On November 9 the 2/4th Oxfords returned to the trenches in weather that was still relatively fine. The Brigade sector had been changed; its front now stretched across the Douai railway below the slope of Greenland Hill. The previous quietude of the trenches now gave place to more activity. German shelling much increased. The ruins of the famous Chemical Works, which covered several acres of ground, were daily stirred by the explosions of shells among the tangled wreckage of boiler-pipes and twisted metal. In the front line trench-mortaring became frequent. On November 14 Cuthbert was wounded by a bomb which fell inside the trench, and other casualties occurred, including the General's runner. Many new officers and men had joined since Ypres. Wiltshire took up the adjutantcy when Cuthbert left.
Plans were afoot for a big demonstration to cover the surprise by English tanks at Havrincourt on November 20. A series of gas projections, smoke barrages, and raids were to take place. The better to maintain secrecy from the German 'listening-sets' no telephones were used. The Battalion bore its share in the programme; already at Arras plans for a novel raid were under contemplation. Cuthbert had devised a scheme, which Colonel Wetherall adopted and chose B Company, under Moberly, to carry out. The details of this raid, inasmuch as their novelty is of some historical interest, demand an explanation.
Gas fired in shells was of two sorts, lethal and non-lethal. The former was a deadly poison. Unless taken in large quantities, the latter had no fatal, nor indeed serious, effects; designed to irritate the throat and eyes, it caused such sneezing and hiccoughing that whosoever breathed this sort of gas lost temporarily his self-control. Lethal and non-lethal gas were intermingled both by the Germans and ourselves with high explosive shells; the effect of each assisted the effect of the other. If one began to sneeze from the effect of non-lethal gas, one could not wear a gas-helmet to resist the lethal; the high-explosive shells disguised both types. Now it was planned by Wetherall to fire lethal gas against the enemy for several nights. On the night of the raid and during it, non-lethal only would be used. The two gases smelt alike and the presumption was that on the night of the raid the enemy would wear gas-helmets.

## Tasks and exercises
1. Condense the paragraph of the 2/4th Oxfords account that begins "Gas fired in shells" into a short bulleted list that keeps its main facts.
2. Pick up the account of the 2/4th Oxfords at the point where it stops and write the next part.
The lines play no part in anything asked here.

## Available data
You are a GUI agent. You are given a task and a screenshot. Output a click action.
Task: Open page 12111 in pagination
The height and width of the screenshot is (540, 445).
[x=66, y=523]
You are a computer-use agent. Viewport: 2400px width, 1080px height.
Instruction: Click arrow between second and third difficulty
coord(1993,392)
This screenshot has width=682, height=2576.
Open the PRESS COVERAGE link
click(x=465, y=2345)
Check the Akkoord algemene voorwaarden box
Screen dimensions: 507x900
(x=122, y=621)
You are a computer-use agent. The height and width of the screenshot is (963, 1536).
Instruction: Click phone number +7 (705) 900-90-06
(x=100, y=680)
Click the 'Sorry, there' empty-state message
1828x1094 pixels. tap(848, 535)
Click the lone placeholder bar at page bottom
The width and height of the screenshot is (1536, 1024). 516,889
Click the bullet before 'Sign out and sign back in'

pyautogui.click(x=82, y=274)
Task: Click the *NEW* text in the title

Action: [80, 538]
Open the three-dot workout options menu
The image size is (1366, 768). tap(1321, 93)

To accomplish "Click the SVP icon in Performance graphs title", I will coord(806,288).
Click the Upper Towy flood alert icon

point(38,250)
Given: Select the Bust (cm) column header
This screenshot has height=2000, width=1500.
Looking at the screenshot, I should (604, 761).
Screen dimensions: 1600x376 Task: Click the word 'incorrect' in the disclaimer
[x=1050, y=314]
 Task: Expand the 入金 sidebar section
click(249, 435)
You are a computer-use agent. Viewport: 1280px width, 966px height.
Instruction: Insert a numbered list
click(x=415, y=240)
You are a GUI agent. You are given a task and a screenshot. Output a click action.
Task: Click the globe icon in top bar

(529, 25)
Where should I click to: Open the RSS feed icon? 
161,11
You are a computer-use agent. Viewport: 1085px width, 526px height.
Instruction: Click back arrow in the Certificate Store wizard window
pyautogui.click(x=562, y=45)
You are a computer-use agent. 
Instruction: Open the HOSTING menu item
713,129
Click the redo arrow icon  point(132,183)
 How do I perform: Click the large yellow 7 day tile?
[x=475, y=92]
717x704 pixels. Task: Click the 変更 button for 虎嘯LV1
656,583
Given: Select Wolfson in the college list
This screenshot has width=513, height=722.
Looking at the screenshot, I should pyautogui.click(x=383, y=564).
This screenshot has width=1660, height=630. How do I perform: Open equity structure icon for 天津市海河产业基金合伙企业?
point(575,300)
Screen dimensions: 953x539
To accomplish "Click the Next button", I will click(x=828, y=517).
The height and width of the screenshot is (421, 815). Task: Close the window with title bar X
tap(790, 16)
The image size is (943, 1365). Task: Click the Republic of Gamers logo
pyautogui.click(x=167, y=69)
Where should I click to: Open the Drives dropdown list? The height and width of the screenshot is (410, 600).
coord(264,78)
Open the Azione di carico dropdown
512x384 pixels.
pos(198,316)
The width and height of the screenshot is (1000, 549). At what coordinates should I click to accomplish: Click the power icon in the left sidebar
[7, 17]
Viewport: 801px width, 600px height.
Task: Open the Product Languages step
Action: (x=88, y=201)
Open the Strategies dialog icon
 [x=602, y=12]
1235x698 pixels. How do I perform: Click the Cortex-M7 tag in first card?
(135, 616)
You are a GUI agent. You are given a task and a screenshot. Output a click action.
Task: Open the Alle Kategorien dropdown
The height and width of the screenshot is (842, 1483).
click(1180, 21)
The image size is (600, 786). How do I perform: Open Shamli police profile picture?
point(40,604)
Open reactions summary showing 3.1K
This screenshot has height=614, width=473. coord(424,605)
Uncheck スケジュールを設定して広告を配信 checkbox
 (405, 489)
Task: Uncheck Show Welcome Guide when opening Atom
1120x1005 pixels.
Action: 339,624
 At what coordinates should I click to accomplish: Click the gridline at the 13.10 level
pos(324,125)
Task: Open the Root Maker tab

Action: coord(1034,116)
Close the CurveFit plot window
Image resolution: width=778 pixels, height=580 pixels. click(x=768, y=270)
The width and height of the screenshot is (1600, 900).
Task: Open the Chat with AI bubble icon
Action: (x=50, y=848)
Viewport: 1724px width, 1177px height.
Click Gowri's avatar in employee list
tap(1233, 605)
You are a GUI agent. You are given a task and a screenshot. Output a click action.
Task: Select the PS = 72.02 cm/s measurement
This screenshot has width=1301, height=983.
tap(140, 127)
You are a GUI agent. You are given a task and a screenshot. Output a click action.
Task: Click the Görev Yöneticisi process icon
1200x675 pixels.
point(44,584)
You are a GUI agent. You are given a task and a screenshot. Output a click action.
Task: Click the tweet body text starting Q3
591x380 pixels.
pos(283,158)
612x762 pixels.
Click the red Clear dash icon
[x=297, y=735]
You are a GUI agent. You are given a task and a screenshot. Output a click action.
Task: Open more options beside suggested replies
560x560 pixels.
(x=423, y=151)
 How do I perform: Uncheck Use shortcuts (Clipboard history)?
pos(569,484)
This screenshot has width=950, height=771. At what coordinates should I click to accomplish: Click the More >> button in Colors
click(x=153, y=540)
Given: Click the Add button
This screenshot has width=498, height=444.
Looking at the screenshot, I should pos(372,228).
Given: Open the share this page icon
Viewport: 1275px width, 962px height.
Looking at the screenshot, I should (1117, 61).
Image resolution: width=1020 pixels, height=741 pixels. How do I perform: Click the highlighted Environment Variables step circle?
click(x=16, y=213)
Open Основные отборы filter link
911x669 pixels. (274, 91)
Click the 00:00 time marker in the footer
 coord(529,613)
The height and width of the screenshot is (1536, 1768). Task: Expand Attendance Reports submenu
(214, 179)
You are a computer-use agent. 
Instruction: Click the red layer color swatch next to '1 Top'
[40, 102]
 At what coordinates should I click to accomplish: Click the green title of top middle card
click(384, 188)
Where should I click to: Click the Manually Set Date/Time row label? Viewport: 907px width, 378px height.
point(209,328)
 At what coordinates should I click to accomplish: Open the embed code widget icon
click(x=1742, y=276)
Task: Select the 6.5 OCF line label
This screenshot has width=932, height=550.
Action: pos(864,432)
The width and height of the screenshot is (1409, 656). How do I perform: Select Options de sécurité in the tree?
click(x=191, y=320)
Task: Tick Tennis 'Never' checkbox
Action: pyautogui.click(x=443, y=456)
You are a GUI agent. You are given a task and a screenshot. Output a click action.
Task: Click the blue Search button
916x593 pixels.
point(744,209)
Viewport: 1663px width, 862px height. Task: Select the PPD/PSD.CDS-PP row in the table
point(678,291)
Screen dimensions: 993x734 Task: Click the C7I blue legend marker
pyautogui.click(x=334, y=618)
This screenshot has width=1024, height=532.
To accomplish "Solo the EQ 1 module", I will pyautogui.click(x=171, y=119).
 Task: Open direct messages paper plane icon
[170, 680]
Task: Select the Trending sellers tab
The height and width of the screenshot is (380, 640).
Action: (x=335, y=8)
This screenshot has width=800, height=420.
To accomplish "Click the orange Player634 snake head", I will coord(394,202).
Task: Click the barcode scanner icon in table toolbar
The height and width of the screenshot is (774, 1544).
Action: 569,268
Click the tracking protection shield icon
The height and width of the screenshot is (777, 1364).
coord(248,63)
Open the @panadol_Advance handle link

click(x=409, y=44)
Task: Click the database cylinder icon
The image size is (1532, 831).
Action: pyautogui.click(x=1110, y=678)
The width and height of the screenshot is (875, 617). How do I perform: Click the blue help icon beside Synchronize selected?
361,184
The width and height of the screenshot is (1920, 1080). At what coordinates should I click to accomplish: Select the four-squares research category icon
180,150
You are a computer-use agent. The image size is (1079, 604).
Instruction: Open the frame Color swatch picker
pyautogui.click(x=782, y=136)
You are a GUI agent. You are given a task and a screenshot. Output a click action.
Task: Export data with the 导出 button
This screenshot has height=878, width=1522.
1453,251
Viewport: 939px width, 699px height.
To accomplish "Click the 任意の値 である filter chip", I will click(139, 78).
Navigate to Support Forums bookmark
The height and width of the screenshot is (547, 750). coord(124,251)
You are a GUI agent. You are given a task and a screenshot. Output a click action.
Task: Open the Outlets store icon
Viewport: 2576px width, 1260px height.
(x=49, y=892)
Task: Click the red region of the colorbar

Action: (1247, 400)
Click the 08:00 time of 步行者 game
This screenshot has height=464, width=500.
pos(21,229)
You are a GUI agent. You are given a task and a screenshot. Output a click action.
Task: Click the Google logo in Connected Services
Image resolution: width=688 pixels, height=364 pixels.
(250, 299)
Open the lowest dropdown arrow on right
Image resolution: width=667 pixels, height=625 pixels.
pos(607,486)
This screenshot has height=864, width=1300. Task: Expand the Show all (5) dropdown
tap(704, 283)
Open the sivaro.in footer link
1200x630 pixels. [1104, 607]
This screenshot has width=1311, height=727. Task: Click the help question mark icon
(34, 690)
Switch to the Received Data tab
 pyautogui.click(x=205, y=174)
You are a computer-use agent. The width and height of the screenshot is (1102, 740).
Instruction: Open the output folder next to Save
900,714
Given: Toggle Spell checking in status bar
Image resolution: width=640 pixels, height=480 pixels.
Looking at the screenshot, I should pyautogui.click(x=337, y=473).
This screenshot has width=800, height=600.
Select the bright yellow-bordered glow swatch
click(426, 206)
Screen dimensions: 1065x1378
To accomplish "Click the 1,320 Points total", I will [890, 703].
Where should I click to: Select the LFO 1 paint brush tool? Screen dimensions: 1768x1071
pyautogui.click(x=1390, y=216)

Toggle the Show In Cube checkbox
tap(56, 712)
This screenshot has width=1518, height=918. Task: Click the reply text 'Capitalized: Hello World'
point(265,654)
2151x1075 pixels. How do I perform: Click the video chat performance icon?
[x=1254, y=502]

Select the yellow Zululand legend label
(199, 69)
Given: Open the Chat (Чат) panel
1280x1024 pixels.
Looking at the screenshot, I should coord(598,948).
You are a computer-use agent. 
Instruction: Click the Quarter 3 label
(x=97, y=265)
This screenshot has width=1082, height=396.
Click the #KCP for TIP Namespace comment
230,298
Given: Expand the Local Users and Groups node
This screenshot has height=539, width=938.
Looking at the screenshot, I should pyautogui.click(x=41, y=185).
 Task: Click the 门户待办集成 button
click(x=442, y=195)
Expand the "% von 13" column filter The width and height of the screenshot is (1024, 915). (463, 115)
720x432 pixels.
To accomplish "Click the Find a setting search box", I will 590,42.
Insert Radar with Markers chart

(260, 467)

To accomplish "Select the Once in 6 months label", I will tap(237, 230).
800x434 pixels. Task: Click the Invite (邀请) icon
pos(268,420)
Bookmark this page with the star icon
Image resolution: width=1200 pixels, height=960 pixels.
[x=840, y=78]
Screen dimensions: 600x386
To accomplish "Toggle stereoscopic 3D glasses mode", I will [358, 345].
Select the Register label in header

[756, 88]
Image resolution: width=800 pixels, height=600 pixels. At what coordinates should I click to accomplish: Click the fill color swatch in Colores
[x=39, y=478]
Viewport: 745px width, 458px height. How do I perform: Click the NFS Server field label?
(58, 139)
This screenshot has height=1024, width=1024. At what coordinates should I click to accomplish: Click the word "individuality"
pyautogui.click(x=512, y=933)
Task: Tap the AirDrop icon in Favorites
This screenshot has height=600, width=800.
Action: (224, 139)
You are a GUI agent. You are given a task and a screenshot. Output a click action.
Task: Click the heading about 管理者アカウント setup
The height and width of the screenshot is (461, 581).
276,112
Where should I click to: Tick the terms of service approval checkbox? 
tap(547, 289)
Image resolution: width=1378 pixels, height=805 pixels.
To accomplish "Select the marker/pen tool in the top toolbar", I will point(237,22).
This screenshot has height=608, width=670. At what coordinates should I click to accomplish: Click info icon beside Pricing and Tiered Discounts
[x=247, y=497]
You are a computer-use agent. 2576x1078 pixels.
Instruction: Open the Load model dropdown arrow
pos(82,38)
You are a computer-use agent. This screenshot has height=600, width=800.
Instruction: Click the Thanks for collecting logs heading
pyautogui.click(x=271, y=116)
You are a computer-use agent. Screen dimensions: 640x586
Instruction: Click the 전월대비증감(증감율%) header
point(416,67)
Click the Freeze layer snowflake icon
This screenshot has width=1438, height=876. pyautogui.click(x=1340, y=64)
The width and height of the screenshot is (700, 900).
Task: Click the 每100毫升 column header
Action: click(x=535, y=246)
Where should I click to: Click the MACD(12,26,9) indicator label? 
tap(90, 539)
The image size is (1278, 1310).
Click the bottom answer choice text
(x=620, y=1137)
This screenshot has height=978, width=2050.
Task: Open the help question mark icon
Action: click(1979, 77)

## Answers below
1.
- Shell gas came in two sorts: lethal, a deadly poison, and non-lethal, which irritated the throat and eyes.
- Non-lethal gas was not fatal or serious unless taken in large quantities. It caused sneezing and hiccoughing that made a man temporarily lose his self-control.
- Both sides mixed the two gases with high explosive shells so that each strengthened the other. Someone sneezing from non-lethal gas could not wear a gas-helmet against lethal gas, and the high explosive disguised both.
- Wetherall planned to fire lethal gas at the enemy for several nights, then use only non-lethal gas on the night of the raid and during it.
- The two gases smelled alike, so the enemy was expected to wear gas-helmets on the night of the raid.

2.
On the evening of November 17, only an hour before the raid was to take place, it was announced that the wrong type of shells had been delivered to the artillery. Barely in time to avert a fiasco, the affair was cancelled. Two nights afterwards, when the wind luckily was again from the right direction, the raid was carried out. The Germans, of whom some were found in gas-helmets, had no inkling of our plan. B Company, though they missed the gap through the enemy's wire, entered the trenches without opposition and captured a machine-gun which was pointing directly at their approach but never fired. Wallington, the officer in command of the storming party, killed several Germans. As often, there was difficulty in finding the way back to our lines; in fact, Moberly, the commander of the raid, after some wandering in No-Man's-Land, entered the trenches of a Scotch division upon our right. His appearance and comparative inability to speak their language made him a suspicious visitor to our kilted neighbours. Moberly rejoined his countrymen under escort.